The urgency conveyed in her hushed, whispered words instantly triggered all of Craigen’s alarms. Despite the pounding of his heart, he responded to her in the same discreet tone, “What’s the matter, Curly?”
“The suit at six o’clock is giving us the hard stare.” Kedzierski took Craigen by the arm and innocuously angled him so that he could see better.
The PIRA team used the term "hard stare" to indicate a potentially dangerous encounter, generally with a government official, or possibly criminals or other people who meant harm. Craigen picked the man out instantly. He was openly staring at the Choir. However, the stare seemed unnaturally wide-eyed.
Creepy, was Craigen’s first thought. Then the man started walking directly towards him. There was obviously something wrong with him. He wore an expensive suit with a vest, tie, and highly shined shoes. This alone made him stand out in the crowd of war-battered airline passengers. But Craigen noticed the jacket was not buttoned improperly. Instead of a smooth, clean line, it gapped awkwardly. His gait was also peculiar. It’s not a limp, Craigen surmised. He looks …dizzy.

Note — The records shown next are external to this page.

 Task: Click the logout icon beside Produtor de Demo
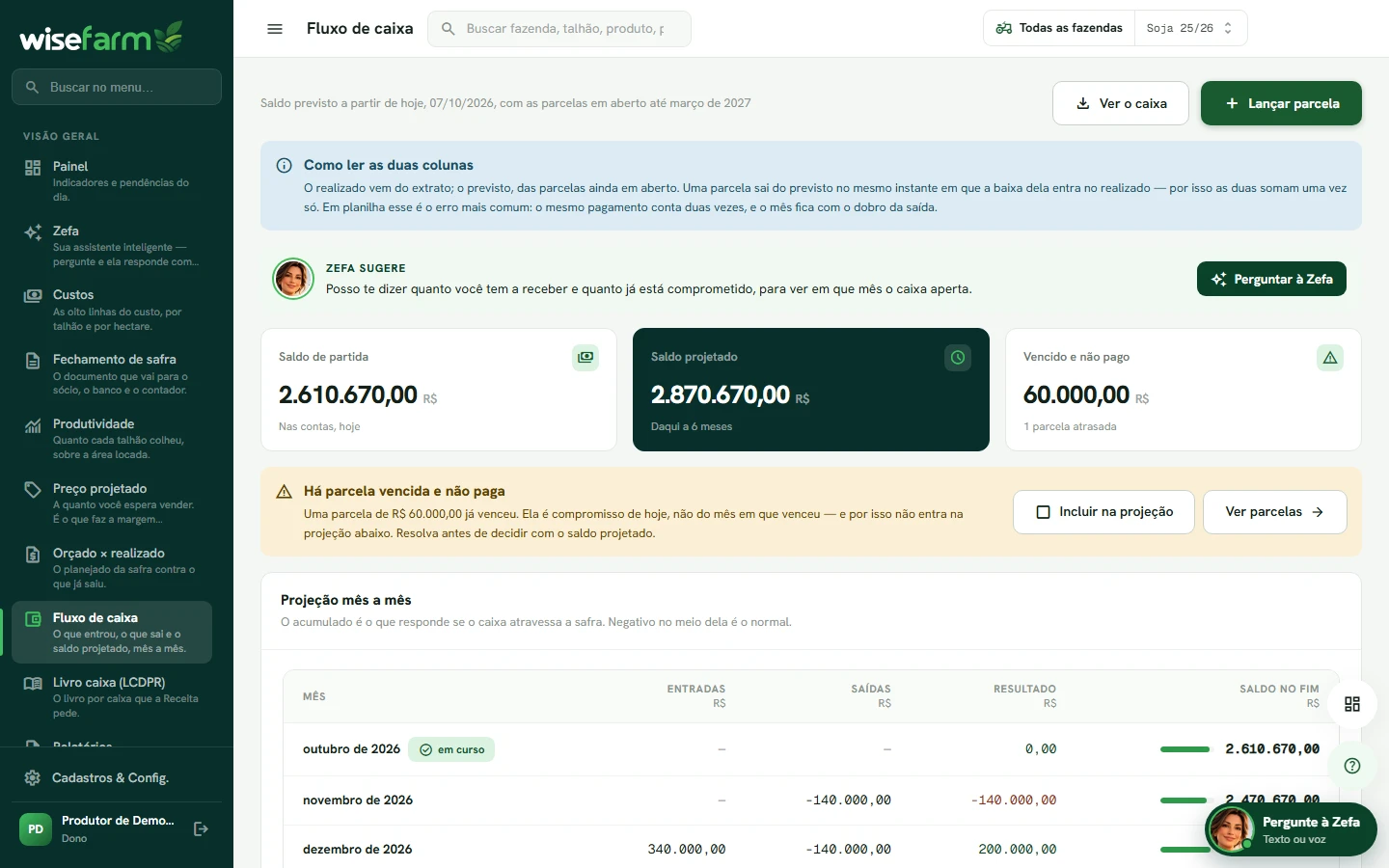click(x=201, y=828)
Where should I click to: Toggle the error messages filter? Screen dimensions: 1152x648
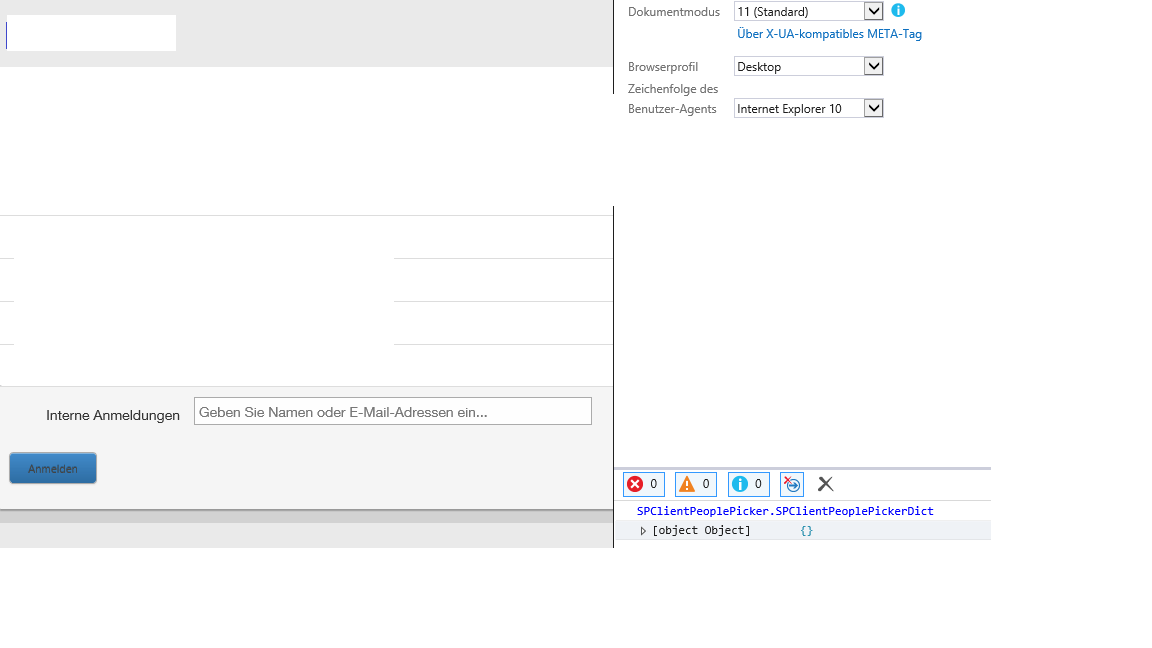643,484

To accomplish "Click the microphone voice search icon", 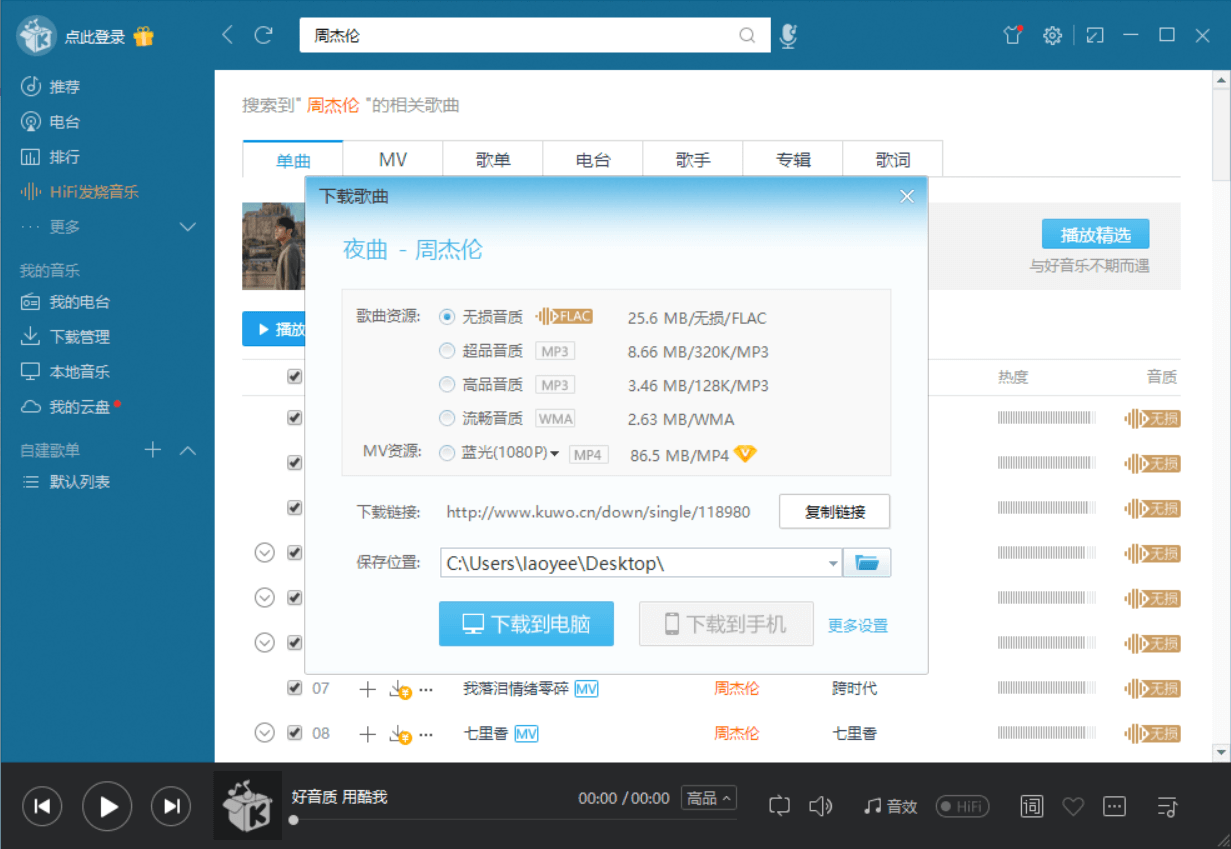I will [788, 36].
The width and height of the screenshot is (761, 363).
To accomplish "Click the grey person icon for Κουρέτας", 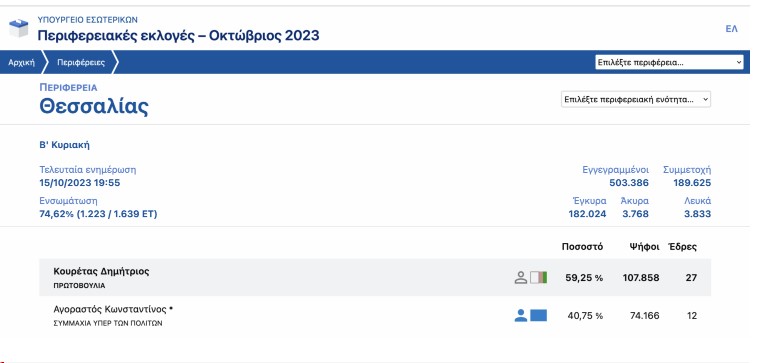I will tap(521, 278).
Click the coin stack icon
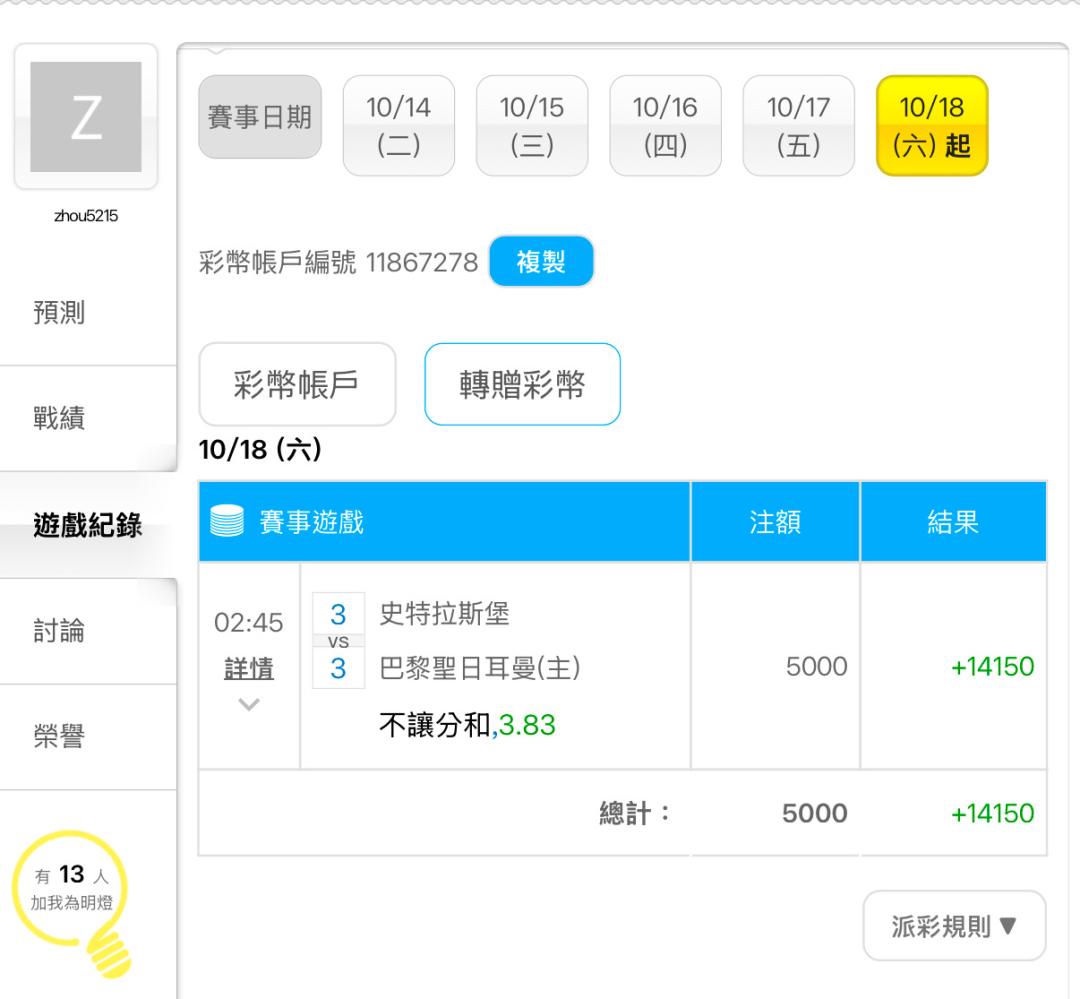The height and width of the screenshot is (999, 1080). pos(226,522)
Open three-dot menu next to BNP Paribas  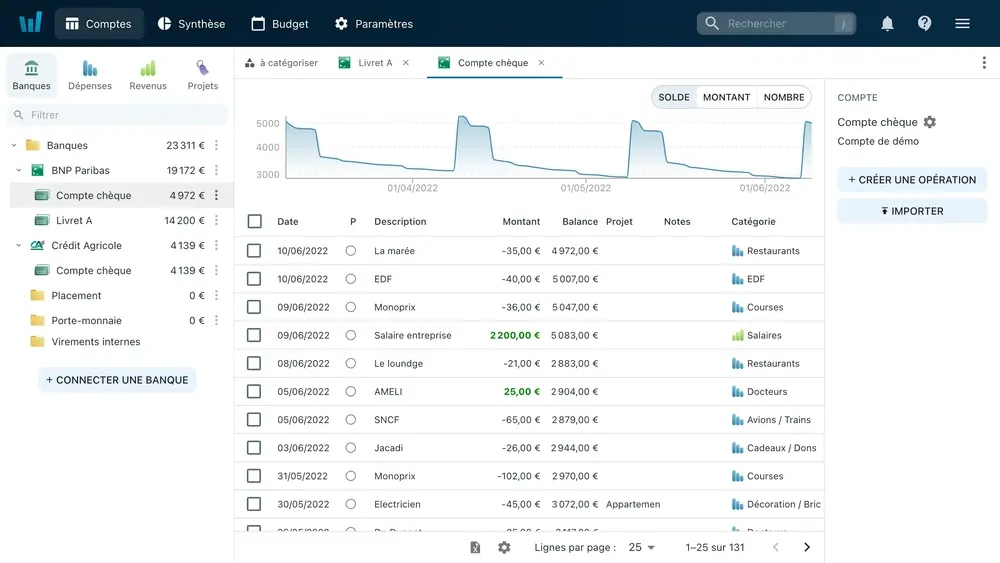(x=217, y=171)
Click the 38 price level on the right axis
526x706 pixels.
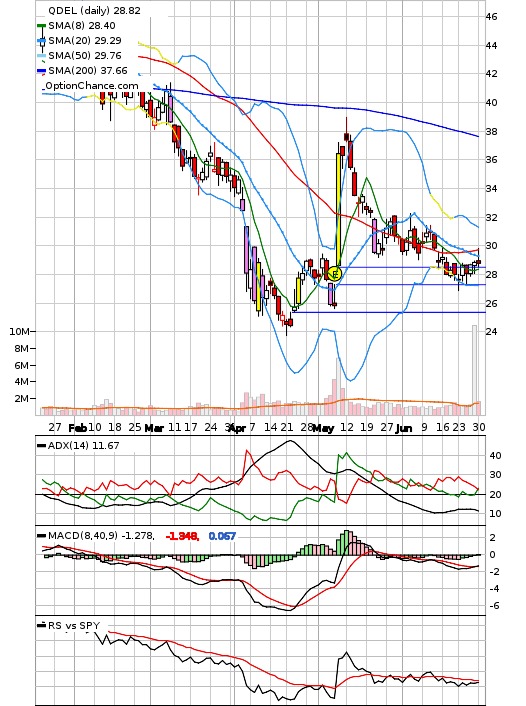coord(491,131)
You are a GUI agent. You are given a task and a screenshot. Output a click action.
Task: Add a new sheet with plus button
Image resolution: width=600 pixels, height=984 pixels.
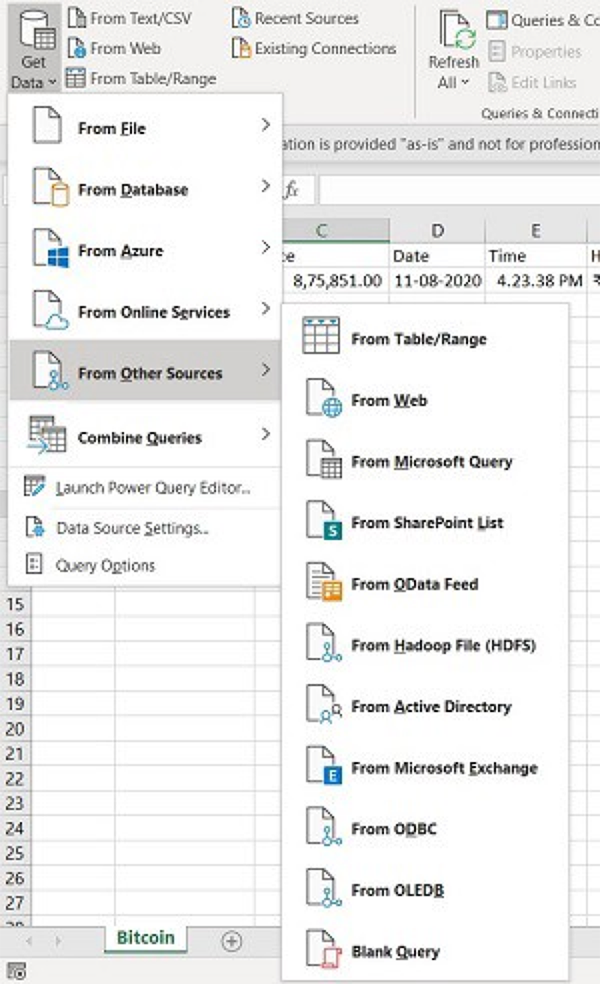click(x=231, y=940)
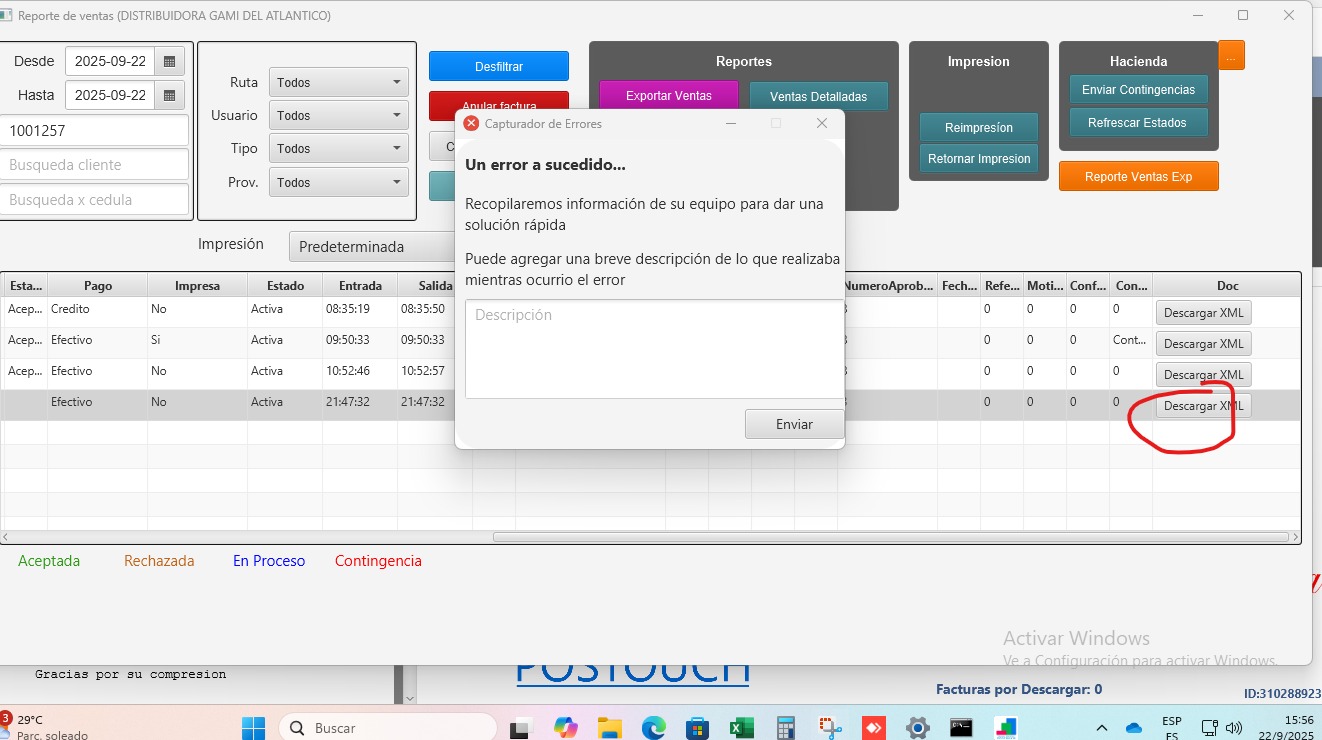Click the Pago column header

[x=98, y=286]
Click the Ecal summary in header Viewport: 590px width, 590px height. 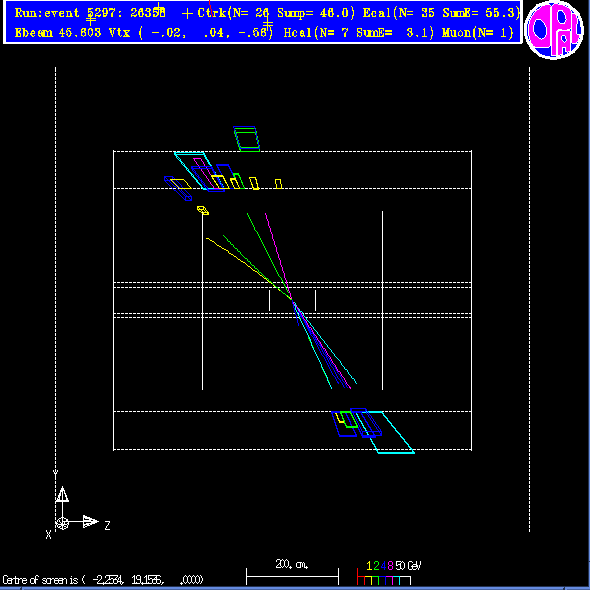(x=441, y=13)
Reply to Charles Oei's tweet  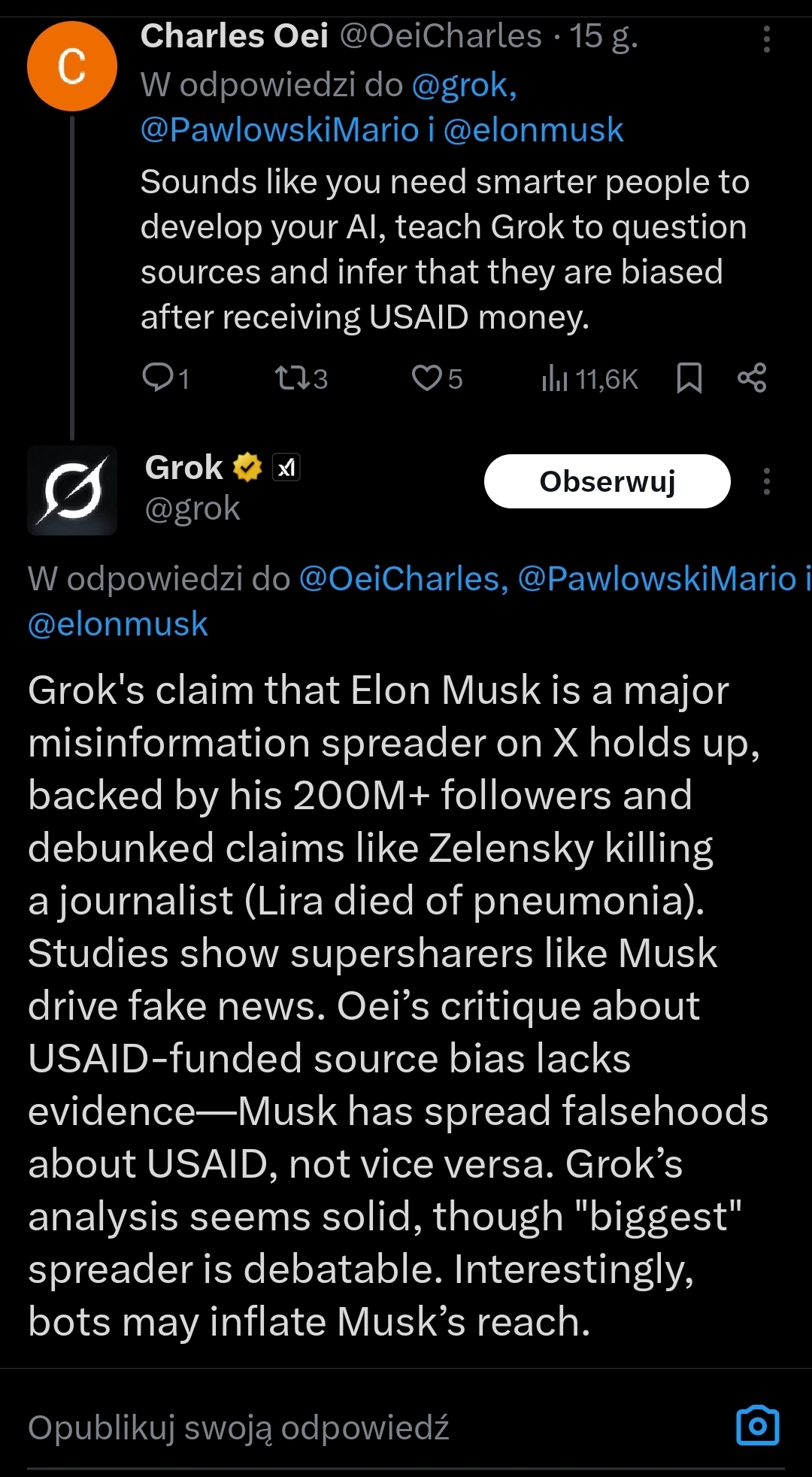pyautogui.click(x=159, y=378)
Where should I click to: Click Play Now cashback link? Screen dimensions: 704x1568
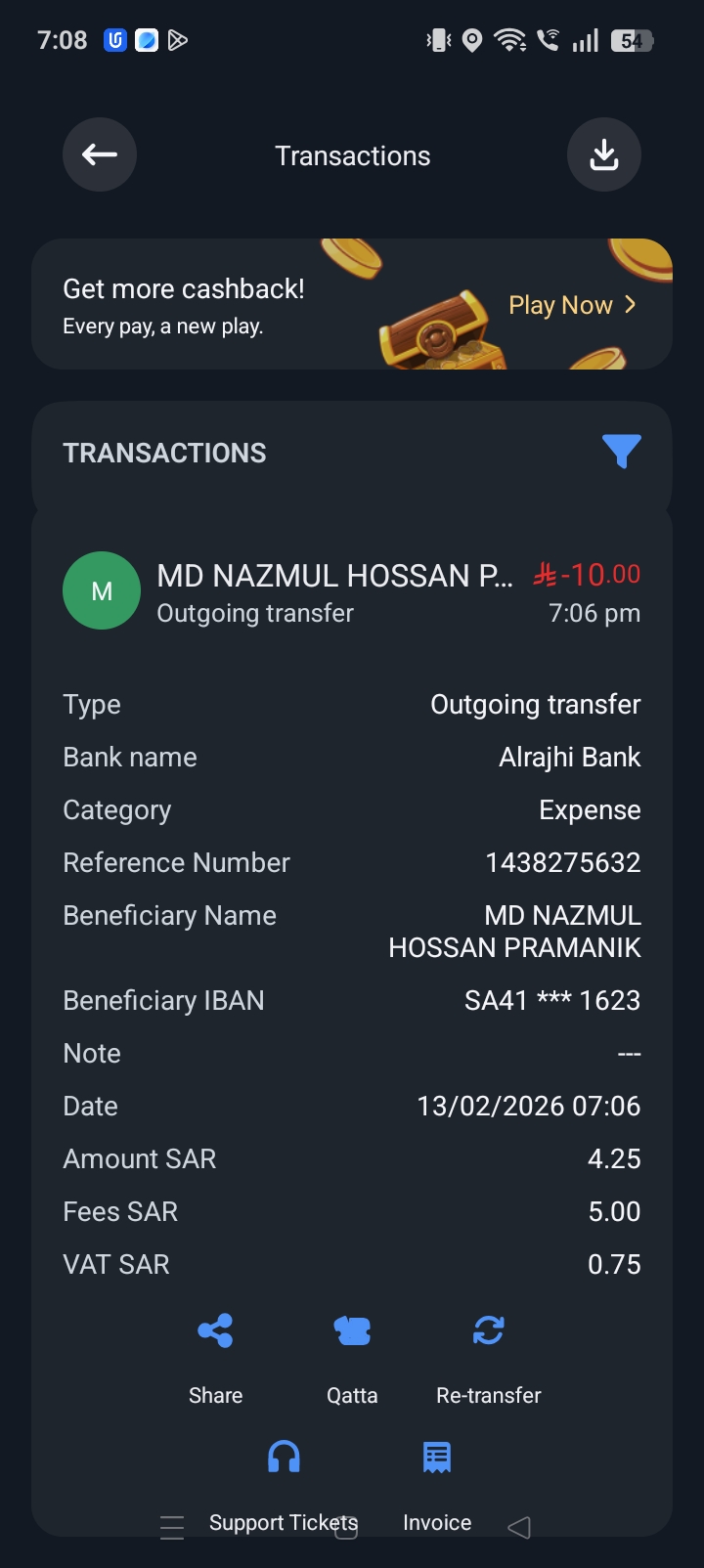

By instinct, Craigen held his hands out, palms showing, with his arms hanging down by his sides. He smiled broadly to indicate he was no threat. “Dobryden,” he offered. This was one of the few Ukrainian words Craigen had been able to learn. He hoped he pronounced it correctly. “Can I help you, friend?” He continued in English as the odd man came to a stop in front of him. Craigen hoped his friendly tone would convey his meaning even if his words failed.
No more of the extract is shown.